Intanto il combattimento s’inferociva sempre più, quand’ecco che un grosso Granchio, che era uscito fuori dall’acqua e s’era adagio adagio arrampicato fin sulla spiaggia, gridò:
– Smettetela, birichini che non siete altro! Queste guerre manesche raramente vanno a finir bene. Qualche disgrazia accade sempre!..
Povero Granchio! Fu lo stesso che avesse predicato al vento[119]. Anzi quella birba di Pinocchio gli disse:
– Chetati, Granchio dell’uggia! Va’ piuttosto a letto!..
In quel frattempo i ragazzi occhiarono lì a poca distanza il fagotto dei libri del burattino, e se ne impadronirono.
Fra questi libri, v’era un volume rilegato in cartoncino grosso, colla costola e colle punte di cartapecora. Era un Trattato di Aritmetica.
Uno di quei monelli agguantò quel volume, e lo scagliò con quanta forza aveva nel braccio: ma invece di cogliere il burattino, colse nella testa uno dei compagni; il quale diventò bianco, e non disse altro che queste parole:
– O mamma mia, aiutatemi… perché muoio!..

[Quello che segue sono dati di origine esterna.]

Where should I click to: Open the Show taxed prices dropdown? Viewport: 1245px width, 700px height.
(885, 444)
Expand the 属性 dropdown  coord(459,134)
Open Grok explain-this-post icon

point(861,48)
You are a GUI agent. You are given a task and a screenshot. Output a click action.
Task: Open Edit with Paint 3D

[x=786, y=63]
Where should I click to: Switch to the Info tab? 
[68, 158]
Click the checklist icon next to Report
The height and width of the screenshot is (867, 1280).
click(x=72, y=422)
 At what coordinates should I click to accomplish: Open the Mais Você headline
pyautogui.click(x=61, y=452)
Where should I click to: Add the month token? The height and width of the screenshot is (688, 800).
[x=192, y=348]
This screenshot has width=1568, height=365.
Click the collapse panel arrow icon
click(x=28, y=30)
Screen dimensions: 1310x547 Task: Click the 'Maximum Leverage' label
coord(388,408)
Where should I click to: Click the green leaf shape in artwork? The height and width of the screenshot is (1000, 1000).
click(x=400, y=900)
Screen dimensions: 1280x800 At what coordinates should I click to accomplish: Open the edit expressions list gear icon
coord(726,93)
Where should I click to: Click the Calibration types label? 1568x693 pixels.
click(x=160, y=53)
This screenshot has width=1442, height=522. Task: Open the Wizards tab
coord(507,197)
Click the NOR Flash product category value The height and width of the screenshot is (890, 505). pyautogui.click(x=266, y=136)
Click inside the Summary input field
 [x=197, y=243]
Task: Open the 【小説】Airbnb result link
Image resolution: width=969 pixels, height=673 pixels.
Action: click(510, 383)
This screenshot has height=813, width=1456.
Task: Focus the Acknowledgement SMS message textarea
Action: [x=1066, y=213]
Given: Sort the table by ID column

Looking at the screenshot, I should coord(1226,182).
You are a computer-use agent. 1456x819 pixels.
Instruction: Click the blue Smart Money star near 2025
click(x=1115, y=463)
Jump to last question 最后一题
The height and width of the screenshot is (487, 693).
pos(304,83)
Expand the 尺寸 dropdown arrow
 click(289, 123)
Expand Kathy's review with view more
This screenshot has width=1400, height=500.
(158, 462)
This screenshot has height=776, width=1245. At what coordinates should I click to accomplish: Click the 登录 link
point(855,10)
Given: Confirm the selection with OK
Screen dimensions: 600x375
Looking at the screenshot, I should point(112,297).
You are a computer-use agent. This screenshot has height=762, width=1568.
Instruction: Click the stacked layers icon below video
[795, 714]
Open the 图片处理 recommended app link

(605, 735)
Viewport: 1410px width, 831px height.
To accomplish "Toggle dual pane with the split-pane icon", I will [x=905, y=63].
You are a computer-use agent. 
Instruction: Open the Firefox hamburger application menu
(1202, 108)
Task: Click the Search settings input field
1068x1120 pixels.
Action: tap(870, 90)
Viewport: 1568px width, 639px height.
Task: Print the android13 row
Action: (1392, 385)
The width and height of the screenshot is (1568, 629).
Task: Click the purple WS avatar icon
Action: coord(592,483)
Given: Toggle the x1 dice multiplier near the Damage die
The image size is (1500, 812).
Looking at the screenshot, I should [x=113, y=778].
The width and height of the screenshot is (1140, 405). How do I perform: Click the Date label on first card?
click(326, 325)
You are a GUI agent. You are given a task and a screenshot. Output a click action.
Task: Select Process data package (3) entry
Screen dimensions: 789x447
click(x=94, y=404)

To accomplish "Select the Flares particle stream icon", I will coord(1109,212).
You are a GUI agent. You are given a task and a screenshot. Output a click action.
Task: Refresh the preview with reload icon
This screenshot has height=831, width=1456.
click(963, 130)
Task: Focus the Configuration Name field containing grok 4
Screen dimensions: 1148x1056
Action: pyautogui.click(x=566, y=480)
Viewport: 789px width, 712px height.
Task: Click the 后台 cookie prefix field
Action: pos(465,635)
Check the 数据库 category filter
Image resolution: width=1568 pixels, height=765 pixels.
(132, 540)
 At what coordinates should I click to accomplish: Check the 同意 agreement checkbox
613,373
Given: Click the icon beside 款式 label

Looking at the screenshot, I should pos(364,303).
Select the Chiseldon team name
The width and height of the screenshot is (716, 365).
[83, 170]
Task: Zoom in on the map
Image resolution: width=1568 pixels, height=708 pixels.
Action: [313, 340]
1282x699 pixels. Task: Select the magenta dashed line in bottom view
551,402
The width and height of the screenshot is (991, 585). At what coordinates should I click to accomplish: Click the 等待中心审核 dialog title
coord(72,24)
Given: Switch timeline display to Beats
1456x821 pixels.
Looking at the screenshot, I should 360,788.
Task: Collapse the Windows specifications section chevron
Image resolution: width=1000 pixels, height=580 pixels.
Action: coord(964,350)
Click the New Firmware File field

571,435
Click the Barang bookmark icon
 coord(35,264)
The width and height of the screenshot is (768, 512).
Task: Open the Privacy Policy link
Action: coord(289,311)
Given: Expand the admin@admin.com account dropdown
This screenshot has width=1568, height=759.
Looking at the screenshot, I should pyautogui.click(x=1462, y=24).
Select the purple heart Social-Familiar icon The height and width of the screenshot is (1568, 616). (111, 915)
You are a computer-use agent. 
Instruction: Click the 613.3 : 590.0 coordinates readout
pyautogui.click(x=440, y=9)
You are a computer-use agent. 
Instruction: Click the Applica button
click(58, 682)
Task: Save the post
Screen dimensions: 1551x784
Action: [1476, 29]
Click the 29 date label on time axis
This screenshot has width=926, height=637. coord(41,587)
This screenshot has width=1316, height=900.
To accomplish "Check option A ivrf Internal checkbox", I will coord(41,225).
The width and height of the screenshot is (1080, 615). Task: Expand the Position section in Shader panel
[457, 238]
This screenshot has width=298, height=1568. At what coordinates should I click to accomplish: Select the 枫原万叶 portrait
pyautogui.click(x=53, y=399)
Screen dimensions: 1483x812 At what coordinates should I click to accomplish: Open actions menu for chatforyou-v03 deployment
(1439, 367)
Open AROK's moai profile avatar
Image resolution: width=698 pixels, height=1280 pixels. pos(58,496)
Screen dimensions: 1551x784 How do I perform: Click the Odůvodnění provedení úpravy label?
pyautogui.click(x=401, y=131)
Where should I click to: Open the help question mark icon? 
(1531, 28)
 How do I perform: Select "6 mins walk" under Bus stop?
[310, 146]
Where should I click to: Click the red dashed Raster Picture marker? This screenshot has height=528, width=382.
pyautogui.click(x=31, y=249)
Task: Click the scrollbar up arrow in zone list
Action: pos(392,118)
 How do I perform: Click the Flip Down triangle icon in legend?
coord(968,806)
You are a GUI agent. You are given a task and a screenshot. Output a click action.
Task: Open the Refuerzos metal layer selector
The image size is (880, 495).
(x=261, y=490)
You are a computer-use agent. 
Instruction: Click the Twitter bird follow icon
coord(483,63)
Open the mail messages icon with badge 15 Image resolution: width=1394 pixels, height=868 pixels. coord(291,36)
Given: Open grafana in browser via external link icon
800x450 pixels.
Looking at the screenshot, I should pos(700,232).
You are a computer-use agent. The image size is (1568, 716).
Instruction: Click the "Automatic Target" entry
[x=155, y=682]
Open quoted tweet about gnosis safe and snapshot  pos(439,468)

Poi cadde disteso sulla rena del lido.
Alla vista di quel morticino, i ragazzi spaventati si dettero a scappare.
Ma Pinocchio rimase lì; e sebbene per il dolore e per lo spavento, anche lui fosse più morto che vivo, nondimeno corse a inzuppare il suo fazzoletto nell’acqua del mare e si pose a bagnare la tempia del suo povero compagno di scuola. E lo chiamava per nome e gli diceva:
– Eugenio!.. povero Eugenio mio!.. apri gli occhi, e guardami!.. Perché non mi rispondi? Apri gli occhi, Eugenio… Se tieni gli occhi chiusi, mi farai morire anche me… O Dio mio! come farò ora a tornare a casa?… Con che coraggio potrò presentarmi alla mia buona mamma? Che sarà di me?… Oh! quant’era meglio, mille volte meglio che fossi andato a scuola!.. Perché ho dato retta a questi compagni?… E il maestro me l’aveva detto!.. e la mia mamma me l’aveva ripetuto: – Guardati dai cattivi compagni! – Ma io sono un testardo! E dopo mi tocca a scontarle… Dio mio! Che sarà di me?
E Pinocchio continuava a piangere, quando sentì a un tratto un rumore sordo di passi che si avvicinavano.
Si voltò: erano due carabinieri.
– Che cosa fai costì sdraiato per terra? – domandarono a Pinocchio.
– Assisto questo mio compagno di scuola.
– Che gli è venuto male?
– Par di sì!..
– Altro che male! – disse uno dei carabinieri, chinandosi e osservando Eugenio da vicino. – Questo ragazzo è stato ferito in una tempia: chi è che l’ha ferito?
– Io no! – balbettò il burattino.
– Se non sei stato tu, chi è stato dunque che l’ha ferito?
– Io no! – ripetè Pinocchio.
– E con che cosa è stato ferito?
– Con questo libro. – E il burattino raccattò di terra il Trattato di Aritmetica per mostrarlo al carabiniere.
– E questo libro di chi è?
– Mio.
– Basta così: non occorre altro. Rizzati subito, e vien via con noi.
– Ma io…
– Via con noi!..
– Ma io sono innocente…
– Via con noi!
Prima di partire, i carabinieri chiamarono alcuni pescatori e dissero loro:
– Vi affidiamo questo ragazzetto ferito nel capo. Portatelo a casa vostra e assistetelo. Domani torneremo a vederlo.